The L-shaped, three-storey building stands out in the single-storey campus and is prominently located on a corner adjacent to the intersection of two major arterial roads. Its primary function is to accommodate 20 general learning areas and the associated teacher and staff facilities. Some rooms can be combined to create a larger space for occasions such as senior exams. The concrete framed building is clad in coloured steel and compressed fibrecement sheeting at the upper levels. The ground floor is constructed in face brickwork. “This is a limited material palette but all incredibly robust,” says Ms Atkinson.
“For any school, the materials need to be very robust and low maintenance, so that money spent on maintenance and operational costs can be minimised.” The use of durable face brickwork at ground level is particularly appropriate for a school that has turned out a string of Rugby League champions! Brickwork capped with a concrete beam was also used to create low external seating areas scattered around the facility. However a late addition to the building is undoubtedly its most prominent external feature. A plant room servicing the Year 7 Facility and several other buildings is housed behind two massive perforated screens that rise two storeys.
The screens are constructed in concrete masonry that is captured in prefabricated steel frames. The blockwork pattern is repetitive yet demanding on the blocklayers’ skills.

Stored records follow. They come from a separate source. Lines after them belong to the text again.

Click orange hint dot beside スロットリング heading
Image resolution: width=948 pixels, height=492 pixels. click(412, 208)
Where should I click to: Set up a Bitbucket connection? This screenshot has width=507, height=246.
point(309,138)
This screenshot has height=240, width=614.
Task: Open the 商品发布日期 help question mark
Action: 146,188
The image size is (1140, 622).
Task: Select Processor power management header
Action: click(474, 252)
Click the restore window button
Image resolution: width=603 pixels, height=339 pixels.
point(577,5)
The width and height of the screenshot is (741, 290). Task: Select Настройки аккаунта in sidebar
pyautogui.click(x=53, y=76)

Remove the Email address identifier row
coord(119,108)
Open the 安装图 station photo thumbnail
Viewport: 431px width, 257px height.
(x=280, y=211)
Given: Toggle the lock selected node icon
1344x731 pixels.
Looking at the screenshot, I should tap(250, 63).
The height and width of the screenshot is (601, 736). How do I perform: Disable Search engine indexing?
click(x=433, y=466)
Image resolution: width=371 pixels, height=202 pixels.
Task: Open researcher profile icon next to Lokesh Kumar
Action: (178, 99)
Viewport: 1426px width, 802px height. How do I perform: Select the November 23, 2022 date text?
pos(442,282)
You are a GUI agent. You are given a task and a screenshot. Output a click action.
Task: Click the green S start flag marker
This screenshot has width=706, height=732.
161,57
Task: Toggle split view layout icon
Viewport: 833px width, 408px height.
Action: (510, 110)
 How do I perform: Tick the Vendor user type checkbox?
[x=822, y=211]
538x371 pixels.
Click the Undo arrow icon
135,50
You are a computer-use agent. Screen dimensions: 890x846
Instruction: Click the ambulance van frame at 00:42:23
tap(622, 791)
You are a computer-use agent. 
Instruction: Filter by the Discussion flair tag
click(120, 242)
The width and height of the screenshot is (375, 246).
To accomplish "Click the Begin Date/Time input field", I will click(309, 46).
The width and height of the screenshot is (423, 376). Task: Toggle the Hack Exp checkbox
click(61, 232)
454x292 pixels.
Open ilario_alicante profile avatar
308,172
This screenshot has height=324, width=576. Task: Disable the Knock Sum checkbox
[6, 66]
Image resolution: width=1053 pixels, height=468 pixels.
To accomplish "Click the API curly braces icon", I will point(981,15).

Three 190 x 190 mm blocks were stacked, connected by dowels and each block tied back using custom-made stainless steel ties to a rectangular hollow section steel behind. The cavities of the three halfblocks were then hand-grouted. Next, an engaged pier block – aka, a “granny chair” – was mortared into position and another engaged pier inverted over this and mortared into place. This continued along the three courses, then rising for the next three. As the framework was slightly curved, allowance had to be made in the vertical joint widths.
The resulting two panels have a spectacular aesthetic but also serve a ventilation and acoustic purpose. According to Ms Atkinson, there was some concern that birds may nest in the openings “but this hasn’t been an issue.”
From 2015, Queensland schools have adopted Year 7 as the first year of high school, in line with the rest of Australia. This new purpose-built facility is the hub of Kirwan State High School’s Year 7 Flying Start initiative, assisting students and staff during this significant transition.